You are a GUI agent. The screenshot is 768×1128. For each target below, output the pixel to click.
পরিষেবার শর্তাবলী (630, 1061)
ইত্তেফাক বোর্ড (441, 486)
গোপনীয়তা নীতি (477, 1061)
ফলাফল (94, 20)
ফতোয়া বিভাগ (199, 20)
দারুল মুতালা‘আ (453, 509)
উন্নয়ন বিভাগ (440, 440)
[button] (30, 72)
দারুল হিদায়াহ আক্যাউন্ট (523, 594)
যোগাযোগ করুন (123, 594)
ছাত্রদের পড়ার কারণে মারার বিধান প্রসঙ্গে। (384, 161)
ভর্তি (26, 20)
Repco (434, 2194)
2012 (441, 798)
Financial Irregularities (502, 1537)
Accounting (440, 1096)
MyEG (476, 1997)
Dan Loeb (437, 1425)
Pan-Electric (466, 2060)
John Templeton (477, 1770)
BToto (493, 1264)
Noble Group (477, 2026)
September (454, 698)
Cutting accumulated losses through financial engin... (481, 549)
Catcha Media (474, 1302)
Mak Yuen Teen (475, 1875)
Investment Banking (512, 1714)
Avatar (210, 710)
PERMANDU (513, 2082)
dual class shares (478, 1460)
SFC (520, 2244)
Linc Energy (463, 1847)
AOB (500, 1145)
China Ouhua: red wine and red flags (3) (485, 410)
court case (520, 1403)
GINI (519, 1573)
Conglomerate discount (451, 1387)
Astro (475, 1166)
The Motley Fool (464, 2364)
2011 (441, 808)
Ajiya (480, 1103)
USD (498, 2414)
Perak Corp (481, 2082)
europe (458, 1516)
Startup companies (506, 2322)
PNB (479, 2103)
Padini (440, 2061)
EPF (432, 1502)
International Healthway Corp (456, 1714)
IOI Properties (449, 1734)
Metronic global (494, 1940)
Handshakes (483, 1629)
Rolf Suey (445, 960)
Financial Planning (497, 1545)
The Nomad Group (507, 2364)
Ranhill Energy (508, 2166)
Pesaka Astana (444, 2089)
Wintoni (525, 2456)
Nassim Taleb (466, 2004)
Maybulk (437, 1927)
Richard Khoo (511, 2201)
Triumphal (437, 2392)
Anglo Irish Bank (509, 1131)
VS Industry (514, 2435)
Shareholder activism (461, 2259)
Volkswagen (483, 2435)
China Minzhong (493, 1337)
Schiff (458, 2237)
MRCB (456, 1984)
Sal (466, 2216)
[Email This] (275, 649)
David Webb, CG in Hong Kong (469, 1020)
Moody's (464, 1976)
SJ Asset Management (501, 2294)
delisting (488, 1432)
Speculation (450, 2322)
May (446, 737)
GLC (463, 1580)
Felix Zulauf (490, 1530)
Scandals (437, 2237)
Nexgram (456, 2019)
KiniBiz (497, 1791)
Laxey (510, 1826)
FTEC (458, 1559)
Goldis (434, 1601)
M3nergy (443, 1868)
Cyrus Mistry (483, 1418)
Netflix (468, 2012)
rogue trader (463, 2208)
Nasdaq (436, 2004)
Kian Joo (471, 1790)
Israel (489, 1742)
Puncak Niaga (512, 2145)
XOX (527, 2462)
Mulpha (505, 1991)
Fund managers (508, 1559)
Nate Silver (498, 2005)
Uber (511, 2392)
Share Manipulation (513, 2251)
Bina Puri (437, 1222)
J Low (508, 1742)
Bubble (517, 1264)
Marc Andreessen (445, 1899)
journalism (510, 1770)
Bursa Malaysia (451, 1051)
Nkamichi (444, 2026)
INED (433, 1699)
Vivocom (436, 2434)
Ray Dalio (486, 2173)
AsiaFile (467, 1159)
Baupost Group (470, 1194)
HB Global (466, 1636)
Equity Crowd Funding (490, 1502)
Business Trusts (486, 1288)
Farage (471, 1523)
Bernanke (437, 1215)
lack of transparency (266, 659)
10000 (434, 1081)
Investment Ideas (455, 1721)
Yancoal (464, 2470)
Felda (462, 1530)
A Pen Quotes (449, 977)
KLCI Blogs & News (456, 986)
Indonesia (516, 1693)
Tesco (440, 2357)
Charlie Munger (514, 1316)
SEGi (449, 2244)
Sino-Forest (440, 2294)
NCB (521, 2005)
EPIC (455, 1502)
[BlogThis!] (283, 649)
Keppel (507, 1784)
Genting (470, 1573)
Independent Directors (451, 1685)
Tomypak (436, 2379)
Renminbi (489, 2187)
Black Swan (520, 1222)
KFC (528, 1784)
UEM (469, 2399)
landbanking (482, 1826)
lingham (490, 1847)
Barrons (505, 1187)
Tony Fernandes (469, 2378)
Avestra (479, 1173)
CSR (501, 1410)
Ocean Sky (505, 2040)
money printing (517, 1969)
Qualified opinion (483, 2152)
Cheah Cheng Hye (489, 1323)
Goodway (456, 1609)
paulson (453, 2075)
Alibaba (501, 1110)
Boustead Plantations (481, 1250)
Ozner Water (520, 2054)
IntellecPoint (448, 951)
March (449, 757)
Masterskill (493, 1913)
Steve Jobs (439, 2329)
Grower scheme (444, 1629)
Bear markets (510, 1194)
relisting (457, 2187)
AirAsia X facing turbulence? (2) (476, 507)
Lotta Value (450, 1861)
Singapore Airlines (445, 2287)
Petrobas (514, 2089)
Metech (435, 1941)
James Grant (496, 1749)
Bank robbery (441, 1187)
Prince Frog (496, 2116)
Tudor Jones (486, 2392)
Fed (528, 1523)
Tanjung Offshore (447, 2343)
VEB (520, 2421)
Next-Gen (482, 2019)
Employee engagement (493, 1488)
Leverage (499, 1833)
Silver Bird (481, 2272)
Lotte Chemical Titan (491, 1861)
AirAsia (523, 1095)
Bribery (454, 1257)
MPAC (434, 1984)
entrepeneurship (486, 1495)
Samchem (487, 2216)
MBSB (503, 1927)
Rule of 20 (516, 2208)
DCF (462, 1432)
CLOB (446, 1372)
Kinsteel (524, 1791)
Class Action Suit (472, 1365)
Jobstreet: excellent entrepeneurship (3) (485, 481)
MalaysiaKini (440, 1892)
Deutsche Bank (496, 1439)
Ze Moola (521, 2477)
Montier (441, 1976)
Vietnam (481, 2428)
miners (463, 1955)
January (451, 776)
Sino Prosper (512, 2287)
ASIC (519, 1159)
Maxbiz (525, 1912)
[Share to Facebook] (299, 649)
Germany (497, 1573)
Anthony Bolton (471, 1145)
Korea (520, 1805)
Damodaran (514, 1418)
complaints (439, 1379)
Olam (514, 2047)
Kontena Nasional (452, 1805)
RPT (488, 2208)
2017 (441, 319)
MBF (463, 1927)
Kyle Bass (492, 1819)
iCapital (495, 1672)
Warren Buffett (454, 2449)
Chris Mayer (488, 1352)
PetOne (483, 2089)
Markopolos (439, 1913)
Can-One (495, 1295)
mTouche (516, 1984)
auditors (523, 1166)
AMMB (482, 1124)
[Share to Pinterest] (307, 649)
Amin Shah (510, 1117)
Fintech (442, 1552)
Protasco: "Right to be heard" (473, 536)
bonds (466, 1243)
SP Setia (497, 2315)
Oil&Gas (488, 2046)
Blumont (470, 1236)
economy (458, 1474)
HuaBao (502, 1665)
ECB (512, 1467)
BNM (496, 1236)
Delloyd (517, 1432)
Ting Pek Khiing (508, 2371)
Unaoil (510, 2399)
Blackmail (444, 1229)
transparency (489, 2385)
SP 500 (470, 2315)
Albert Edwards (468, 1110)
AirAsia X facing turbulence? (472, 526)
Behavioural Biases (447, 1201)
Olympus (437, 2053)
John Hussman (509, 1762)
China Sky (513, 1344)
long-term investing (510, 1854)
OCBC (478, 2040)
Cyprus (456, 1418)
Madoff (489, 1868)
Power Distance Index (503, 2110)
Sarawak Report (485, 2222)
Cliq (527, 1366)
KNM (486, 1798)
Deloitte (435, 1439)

* * * * * * * * *

Look through the data above and return exactly the lines from the one that contains "USD (498, 2414)" to the one that contains "Metronic global (494, 1940)", inclusive, with nothing else.

_Final answer_:
USD (498, 2414)
Perak Corp (481, 2082)
europe (458, 1516)
Startup companies (506, 2322)
PNB (479, 2103)
Padini (440, 2061)
EPF (432, 1502)
International Healthway Corp (456, 1714)
IOI Properties (449, 1734)
Metronic global (494, 1940)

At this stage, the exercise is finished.